§ **What you will do**:
• a. In the method summary, what does the splitSize method calculate?
• b. Update the method summary from "Determines the preferable" up to and including "protected Table table()" by replacing "bin-packing" with "size-based", and write that passage out again.

** START OF Text provided **

Class SizeBasedFileRewriter<T extends ContentScanTask<F>,​F extends ContentFile<F>>

    • Method Summary

      All Methods Instance Methods Abstract Methods Concrete Methods 
      Modifier and Type Method Description
      protected abstract long defaultTargetFileSize()  
      protected boolean enoughContent​(java.util.List<T> group)  
      protected boolean enoughInputFiles​(java.util.List<T> group)  
      protected abstract java.lang.Iterable<java.util.List<T>> filterFileGroups​(java.util.List<java.util.List<T>> groups)  
      protected abstract java.lang.Iterable<T> filterFiles​(java.lang.Iterable<T> tasks)  
      void init​(java.util.Map<java.lang.String,​java.lang.String> options)
      Initializes this rewriter using provided options.
      protected long inputSize​(java.util.List<T> group)  
      protected long numOutputFiles​(long inputSize)
      Determines the preferable number of output files when rewriting a particular file group.
      protected PartitionSpec outputSpec()  
      protected int outputSpecId()  
      java.lang.Iterable<java.util.List<T>> planFileGroups​(java.lang.Iterable<T> tasks)
      Selects files which this rewriter believes are valid targets to be rewritten based on their scan tasks and groups those scan tasks into file groups.
      protected long splitSize​(long inputSize)
      Calculates the split size to use in bin-packing rewrites.
      protected Table table()  
      protected boolean tooMuchContent​(java.util.List<T> group)  
      java.util.Set<java.lang.String> validOptions()
      Returns a set of supported options for this rewriter.
      protected long writeMaxFileSize()
      Estimates a larger max target file size than the target size used in task creation to avoid creating tiny remainder files.
      protected boolean wronglySized​(T task)

** END OF Text provided **
** START OF Data extract **

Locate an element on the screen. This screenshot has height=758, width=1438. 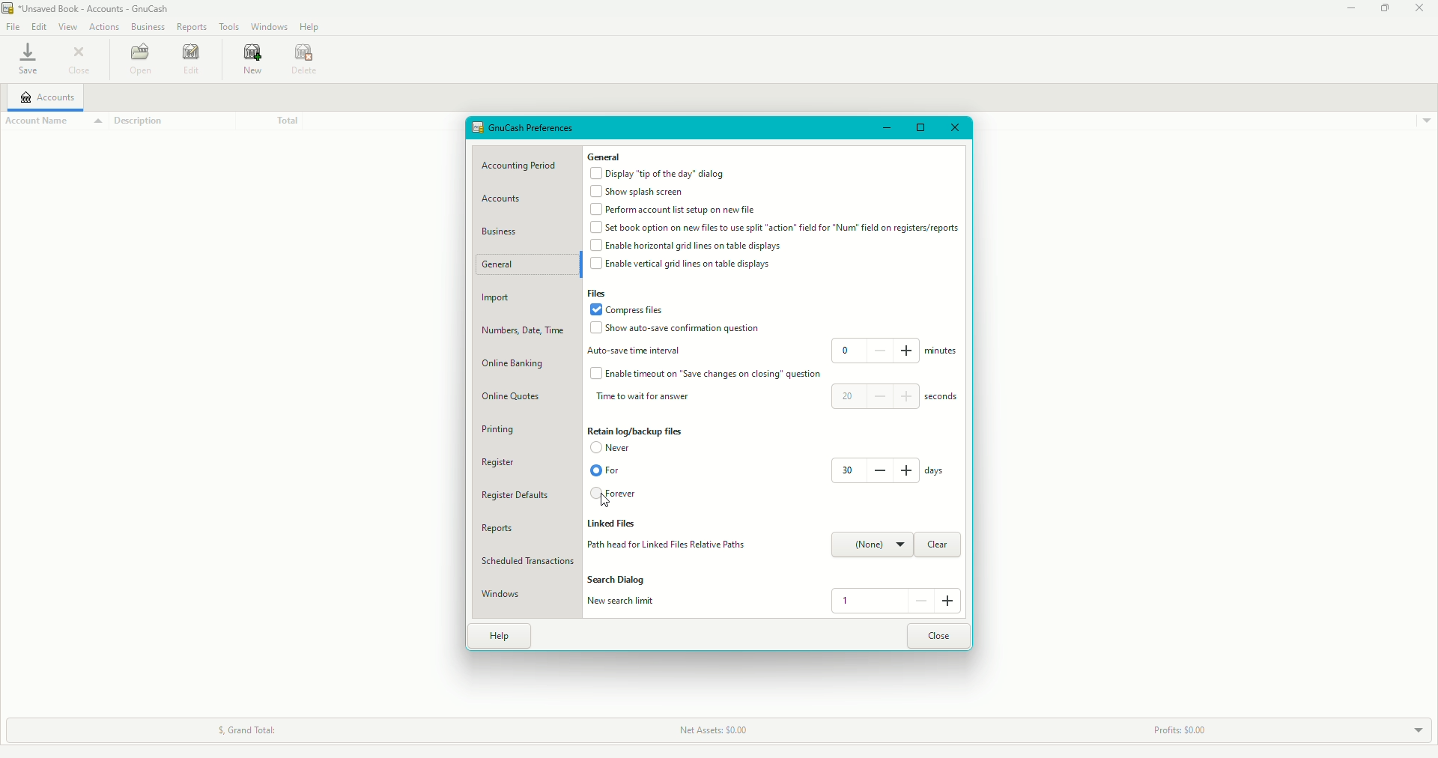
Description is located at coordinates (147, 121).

** END OF Data extract **

§ **Solved problems**:
• a. It calculates the split size to use in bin-packing rewrites.

• b.
Determines the preferable number of output files when rewriting a particular file group.
      protected PartitionSpec outputSpec()  
      protected int outputSpecId()  
      java.lang.Iterable<java.util.List<T>> planFileGroups​(java.lang.Iterable<T> tasks)
      Selects files which this rewriter believes are valid targets to be rewritten based on their scan tasks and groups those scan tasks into file groups.
      protected long splitSize​(long inputSize)
      Calculates the split size to use in size-based rewrites.
      protected Table table()